** Exercise aim **
Retype, without changes or pictures, only the lines that begin at the one containing "The width and height of the screenshot is (531, 364)." and end at the last line of the records that follow.

..........

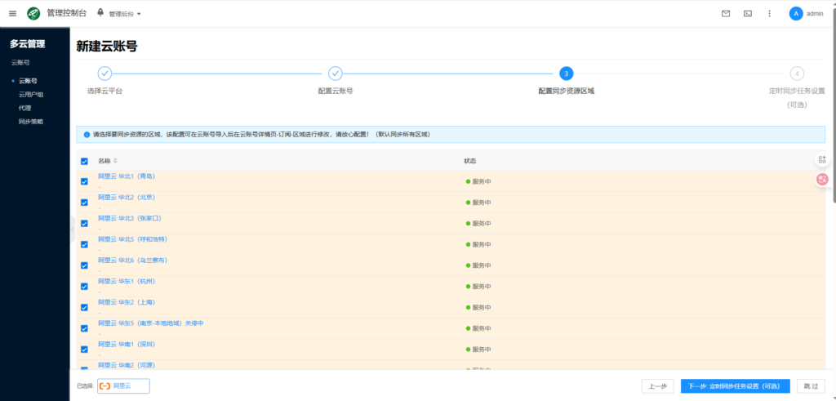Image resolution: width=836 pixels, height=401 pixels.
Task: Open the vertical three-dot more menu
Action: 769,13
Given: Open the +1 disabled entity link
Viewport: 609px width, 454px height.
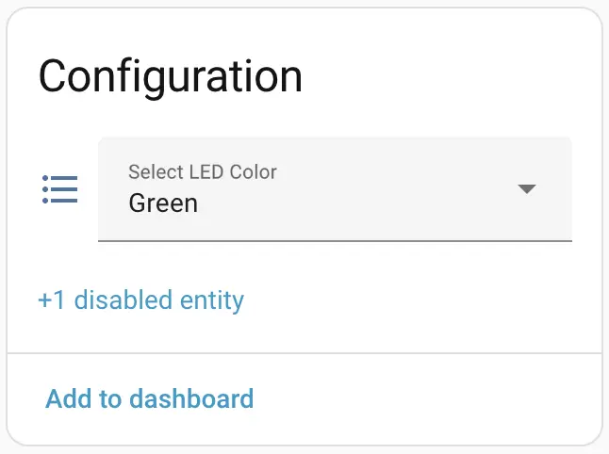Looking at the screenshot, I should pyautogui.click(x=140, y=300).
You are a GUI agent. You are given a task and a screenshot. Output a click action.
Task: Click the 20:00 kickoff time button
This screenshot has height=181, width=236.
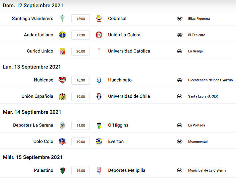(81, 51)
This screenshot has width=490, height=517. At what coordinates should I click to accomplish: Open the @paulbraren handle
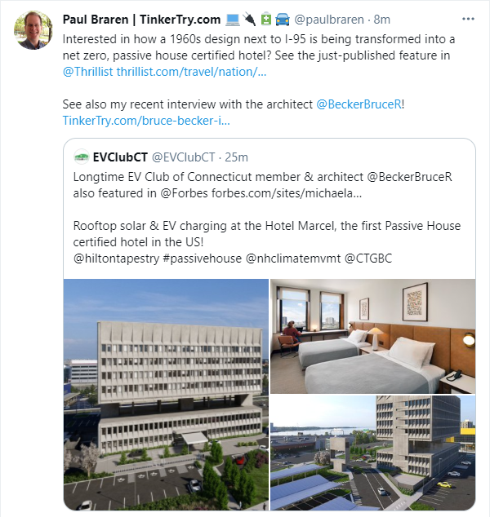point(329,20)
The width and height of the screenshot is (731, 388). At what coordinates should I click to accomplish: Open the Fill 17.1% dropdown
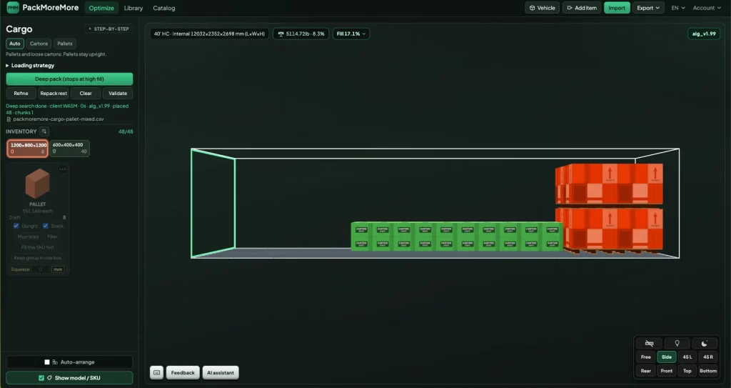tap(351, 34)
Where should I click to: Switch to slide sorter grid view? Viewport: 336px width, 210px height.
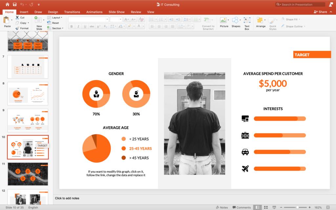pyautogui.click(x=266, y=207)
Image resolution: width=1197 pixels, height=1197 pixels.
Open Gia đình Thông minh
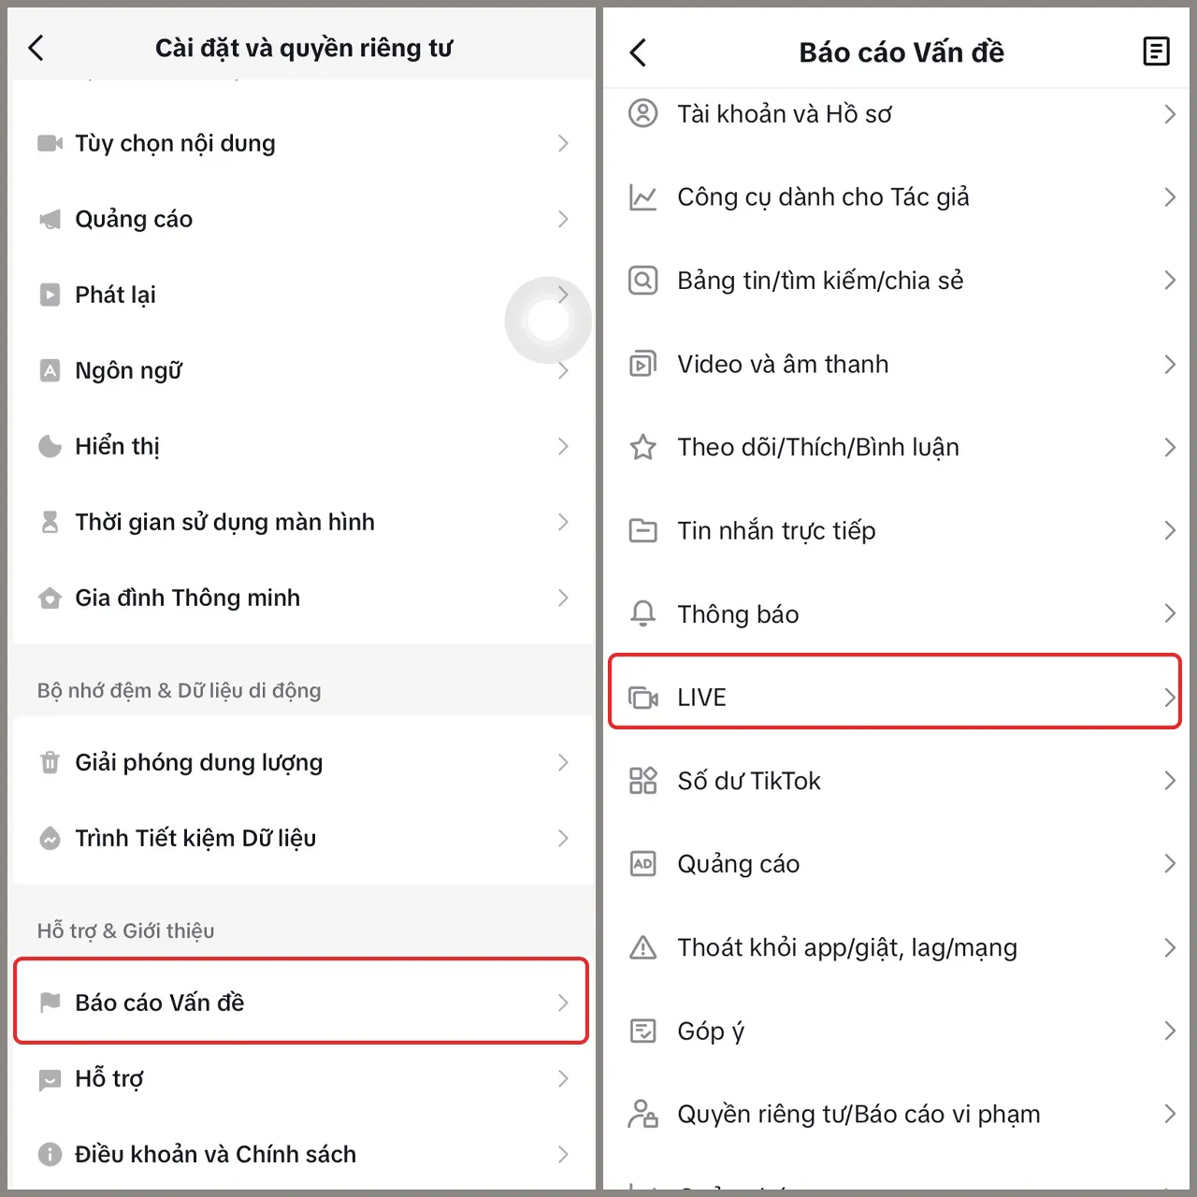[187, 598]
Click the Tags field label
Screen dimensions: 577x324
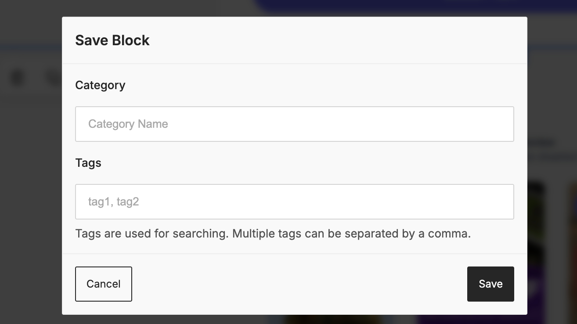pos(88,163)
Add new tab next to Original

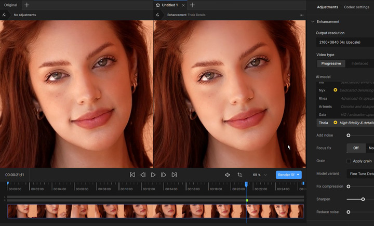coord(27,5)
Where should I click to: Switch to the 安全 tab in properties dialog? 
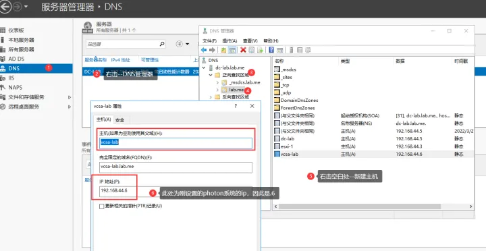(x=120, y=120)
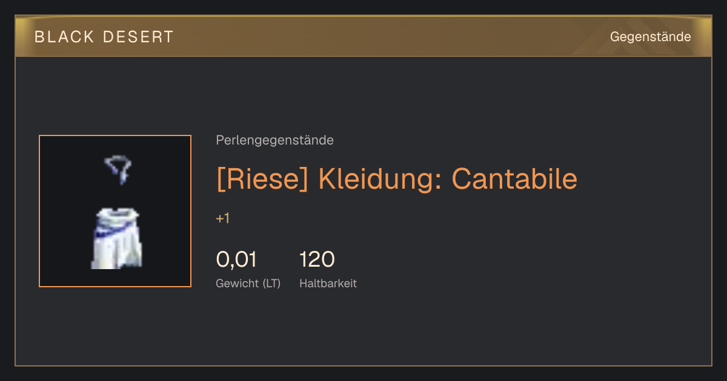
Task: Select the white skirt piece in the item image
Action: coord(116,238)
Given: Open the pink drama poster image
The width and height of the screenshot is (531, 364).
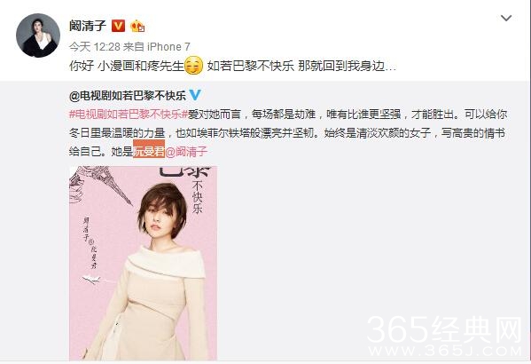Looking at the screenshot, I should [143, 264].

..........

** Exercise output **
The width and height of the screenshot is (531, 364).
Looking at the screenshot, I should [143, 264].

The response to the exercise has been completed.